Not to mention, I for one can testify that I don’t need to care deeply for another individual to be curious about why they like certain things.
So your partner – someone who is supposed to empower you – can make time once in a while to do something they’re not 100% down for.
It says a lot about how they appreciate and value your individuality. As well as how they perceive certain differences between you two.
5) They criticize you often
Constructive feedback is a part of any relationship, but constant criticism can be detrimental.
If your partner nitpicks at even the smallest of mistakes or differences you have, they aren’t understanding how much of a negative influence that can have on somebody.
And compromise and accepting each other’s flaws is a part of building a long-lasting relationship.
Because while you shouldn’t let anyone walk all over you, the ability to look at the big picture and discern the important things from the petty is a sign of maturity.
I mean, how else are you supposed to grow together if one party just expects the other to adapt?
So this is about them not genuinely appreciating you, as much as it is about them being ready to share a life with someone else.
6) They don’t allow you to be a part of their life
Earlier, we talked about how problems can arise from your partner not wanting to get to know your interests more.
In this case, it’s the opposite where they don’t include you to be a part of their world.
For example, if you have been together for a year, let’s say, and they still aren’t willing to let you meet their family or close friends.
In a healthy connection, these opportunities are seen as milestones in becoming closer together. It’s a chance for you to share the love in your respective social circles.
This also applies to how you speak of future plans together.
If they are constantly avoiding conversations that could lead to larger commitments, it’s a sign they don’t genuinely appreciate you.
But rather, see you as someone that they only want to benefit from in the present.
7) They keep secrets from you
Without trust, appreciation can’t flourish in any kind of relationship.
If you feel blindsided by your partner often, that’s a huge sign they don’t care for your emotional well-being.
Because the truth is, someone who values you will make the effort to make you feel comfortable. You won’t have to ask them for the truth – they’ll already have it ready for you.
For example, if they have a financial problem and they are doing the most to hide it. It creates a barrier between you and them.
Not only that, but the relationship and the future of it.
This can cause so much strain and anyone who appreciates you wouldn’t put you in a position of worry like that.
8) They don’t apologize or make amends
Conflicts are inevitable and are even great opportunities for growth in relationships.
However, the ability to apologize and make amends needs to be present – which can only be possible if you are emotionally mature enough to take accountability for yourself.
We can only meet others as deeply as we’ve met ourselves.
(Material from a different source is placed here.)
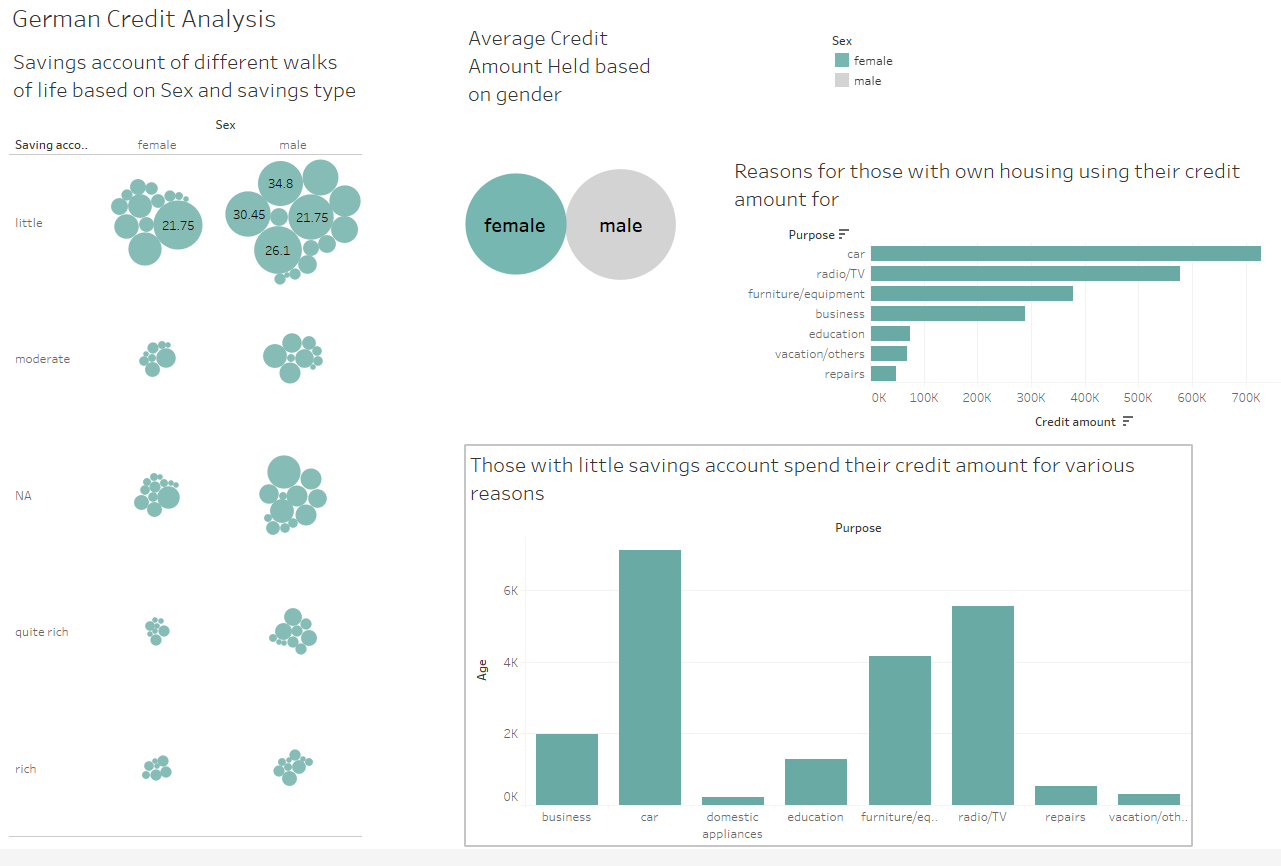Select the male circle in gender bubble chart

pos(621,224)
And our relationships will only be as deep as the relationship we have with ourselves.
So if a person lacks the maturity to appreciate their own growth, how can you expect them to show it to another?
Trust that even if someone doesn’t fully understand your side of the story, anyone that genuinely loves and appreciates you will be able to approach the situation with an open-mind.
Because arguments shouldn’t feel degrading and making amends shouldn’t feel one-sided.
At the end of the day, the biggest sign is if you don’t feel valued.
If you consider yourself to be a discerning person – meaning you are able to meet your own needs and don’t seek them from others – you are more than equipped to trust yourself.
So if you simply don’t feel appreciated, there’s room to explore those emotions.
I stress this because it can be hard to trust these kinds of feelings when you care about someone.
Admitting that they don’t feel the same can be difficult.
So take your time to sit with this and make sure you reach out for support from your other loved ones.